5)Where were you when a Battle Wizard dropped through the Arboretum roof?
And you need rules about defining what the various important lords of the mansion, hell even many of the mooks, are up to at various times of day.

There needs to be some way that attackers can either catch off guard or on guard, and that means things like being caught unready in the bath or caught all weaponed up for training and junk. There again need to be mechanics and abilities to define and influence this crap.

6) Combat Mechanics on a different scale
A more subtle aspect but an important one. Mechanics of many games, including say, D&D are far too concerned with rather small scales of action. We don't want grids and tiny squares, we want either large free hand vector based junk or some sort of abstracted zoning system like my good old Big Fat Squares business.

I will be going with some variant of my preferred Big Fat Squares, of course.

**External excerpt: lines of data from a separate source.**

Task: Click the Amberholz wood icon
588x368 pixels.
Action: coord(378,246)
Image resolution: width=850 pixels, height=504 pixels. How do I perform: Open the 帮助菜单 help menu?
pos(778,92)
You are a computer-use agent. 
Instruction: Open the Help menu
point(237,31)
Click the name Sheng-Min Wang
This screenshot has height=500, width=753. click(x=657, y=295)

Which means the combat map of a site is a big old mess of zones measured more in the scale of rooms and their adjacencies than in the scale of problematic little 5 foot squares.

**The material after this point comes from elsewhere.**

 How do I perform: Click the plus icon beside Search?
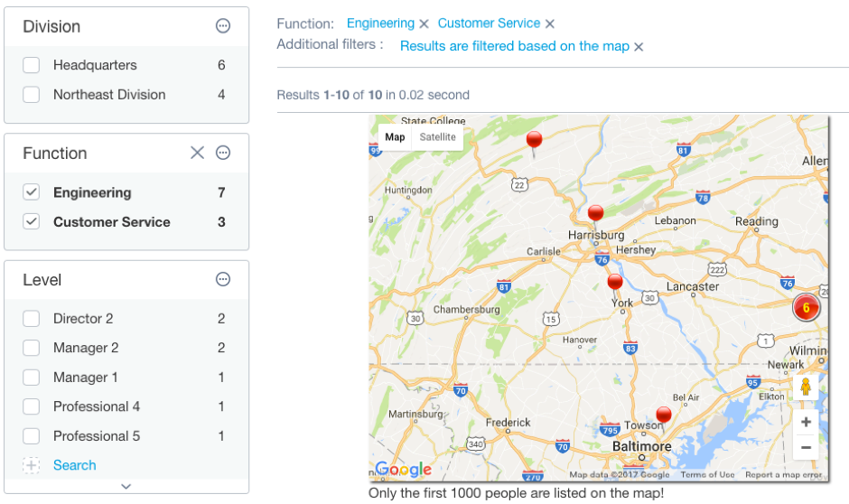(32, 465)
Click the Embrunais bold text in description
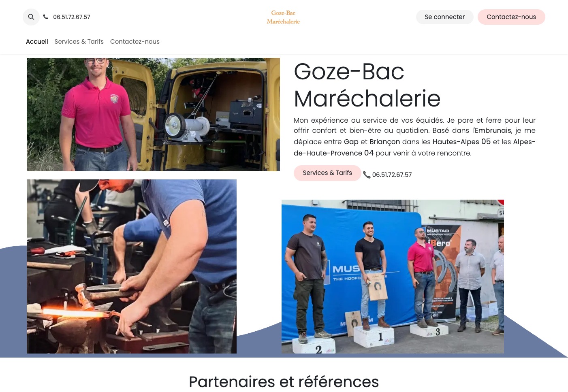The image size is (568, 392). click(493, 130)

Because "a squad of ten guards bursts into the room" can be an actual mechanical formal description in that system, while in a small square, or even free hand vector based system you need to say "ten guards burst into the room and move here, here, here, here, here, here, here, here, here, and here.". And we really want to do the first one if you are having a complex of maybe up to hundreds of minions running around all at once waving their hands in their air either propagating alarm or responding to it.

And also that means we are probably going to need some streamlining junk for groups of mooks to cut down on decision making, rolling and general resolution time.

And also that means that the barbie lords are going to need abilities that interact with mooks on an appropriate scale so they can clear a couple of squads of mooks relatively easily with only minimal risk and resource expenditure, since the big deal for them should be when they come across the mansion bosses.

AND that means we need a character resource model for things like HP and Energy and Gear that somehow interacts with all of this on a scale that can last a whole sprawling encounter and still be somewhat fun and interesting.

And for that I like my old cycling Energy and Stuff mechanics I mentioned with minimal notice around here some time ago. So I will be running with some variant of that.


So yeah, those are some of my plans for dealing with "whole site encounters". I probably missed some stuff too.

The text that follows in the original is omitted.